→ Task statement
Reproduce the data below line for line, changing nothing.

→ Record list
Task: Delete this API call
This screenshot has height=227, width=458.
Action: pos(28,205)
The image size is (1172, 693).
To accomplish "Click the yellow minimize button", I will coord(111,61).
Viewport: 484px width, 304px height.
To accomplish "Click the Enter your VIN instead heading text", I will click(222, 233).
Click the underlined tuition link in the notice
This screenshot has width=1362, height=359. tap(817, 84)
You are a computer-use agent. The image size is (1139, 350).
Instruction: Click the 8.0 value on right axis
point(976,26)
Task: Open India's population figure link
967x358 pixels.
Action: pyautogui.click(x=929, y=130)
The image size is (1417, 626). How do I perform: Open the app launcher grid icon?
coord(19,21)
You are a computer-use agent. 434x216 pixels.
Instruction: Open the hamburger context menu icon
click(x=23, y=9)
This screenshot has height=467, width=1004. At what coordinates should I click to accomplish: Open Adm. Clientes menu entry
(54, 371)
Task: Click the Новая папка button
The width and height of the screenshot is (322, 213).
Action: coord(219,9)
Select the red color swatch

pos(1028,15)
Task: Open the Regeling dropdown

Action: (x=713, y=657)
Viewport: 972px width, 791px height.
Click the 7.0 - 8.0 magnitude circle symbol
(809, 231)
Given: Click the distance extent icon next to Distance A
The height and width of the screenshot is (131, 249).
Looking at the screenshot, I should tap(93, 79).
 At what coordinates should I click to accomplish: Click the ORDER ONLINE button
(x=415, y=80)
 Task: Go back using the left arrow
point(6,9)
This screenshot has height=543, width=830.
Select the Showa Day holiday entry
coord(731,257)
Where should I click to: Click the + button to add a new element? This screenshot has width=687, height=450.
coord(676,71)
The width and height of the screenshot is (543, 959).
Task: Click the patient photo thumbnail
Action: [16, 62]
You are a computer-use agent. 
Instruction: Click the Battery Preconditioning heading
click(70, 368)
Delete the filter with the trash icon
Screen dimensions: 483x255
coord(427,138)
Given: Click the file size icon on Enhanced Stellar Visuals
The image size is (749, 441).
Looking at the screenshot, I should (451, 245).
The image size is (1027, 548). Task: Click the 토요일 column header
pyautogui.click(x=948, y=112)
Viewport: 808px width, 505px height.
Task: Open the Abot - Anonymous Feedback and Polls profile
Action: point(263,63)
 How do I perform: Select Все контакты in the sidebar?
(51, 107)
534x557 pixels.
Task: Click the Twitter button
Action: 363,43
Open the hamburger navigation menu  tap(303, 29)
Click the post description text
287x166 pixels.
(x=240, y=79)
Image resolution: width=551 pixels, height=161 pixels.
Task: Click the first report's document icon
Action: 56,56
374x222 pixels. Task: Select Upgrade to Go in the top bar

→ Solution to the exercise
Task: Delete this API call
This screenshot has height=227, width=458.
Action: pos(28,205)
The image size is (1172, 693).
To accomplish "Click the yellow minimize button", I will coord(111,61).
Viewport: 484px width, 304px height.
To accomplish "Click the Enter your VIN instead heading text", I will click(222, 233).
Click the underlined tuition link in the notice
This screenshot has width=1362, height=359. tap(817, 84)
You are a computer-use agent. The image size is (1139, 350).
Instruction: Click the 8.0 value on right axis
point(976,26)
Task: Open India's population figure link
967x358 pixels.
Action: pyautogui.click(x=929, y=130)
The image size is (1417, 626). How do I perform: Open the app launcher grid icon?
coord(19,21)
You are a computer-use agent. 434x216 pixels.
Instruction: Open the hamburger context menu icon
click(x=23, y=9)
This screenshot has height=467, width=1004. At what coordinates should I click to accomplish: Open Adm. Clientes menu entry
(54, 371)
Task: Click the Новая папка button
The width and height of the screenshot is (322, 213).
Action: coord(219,9)
Select the red color swatch

pos(1028,15)
Task: Open the Regeling dropdown

Action: (x=713, y=657)
Viewport: 972px width, 791px height.
Click the 7.0 - 8.0 magnitude circle symbol
(809, 231)
Given: Click the distance extent icon next to Distance A
The height and width of the screenshot is (131, 249).
Looking at the screenshot, I should tap(93, 79).
 At what coordinates should I click to accomplish: Click the ORDER ONLINE button
(x=415, y=80)
 Task: Go back using the left arrow
point(6,9)
This screenshot has height=543, width=830.
Select the Showa Day holiday entry
coord(731,257)
Where should I click to: Click the + button to add a new element? This screenshot has width=687, height=450.
coord(676,71)
The width and height of the screenshot is (543, 959).
Task: Click the patient photo thumbnail
Action: [16, 62]
You are a computer-use agent. 
Instruction: Click the Battery Preconditioning heading
click(70, 368)
Delete the filter with the trash icon
Screen dimensions: 483x255
coord(427,138)
Given: Click the file size icon on Enhanced Stellar Visuals
The image size is (749, 441).
Looking at the screenshot, I should (451, 245).
The image size is (1027, 548). Task: Click the 토요일 column header
pyautogui.click(x=948, y=112)
Viewport: 808px width, 505px height.
Task: Open the Abot - Anonymous Feedback and Polls profile
Action: point(263,63)
 How do I perform: Select Все контакты in the sidebar?
(51, 107)
534x557 pixels.
Task: Click the Twitter button
Action: 363,43
Open the hamburger navigation menu  tap(303, 29)
Click the post description text
287x166 pixels.
(x=240, y=79)
Image resolution: width=551 pixels, height=161 pixels.
Task: Click the first report's document icon
Action: 56,56
374x222 pixels. Task: Select Upgrade to Go in the top bar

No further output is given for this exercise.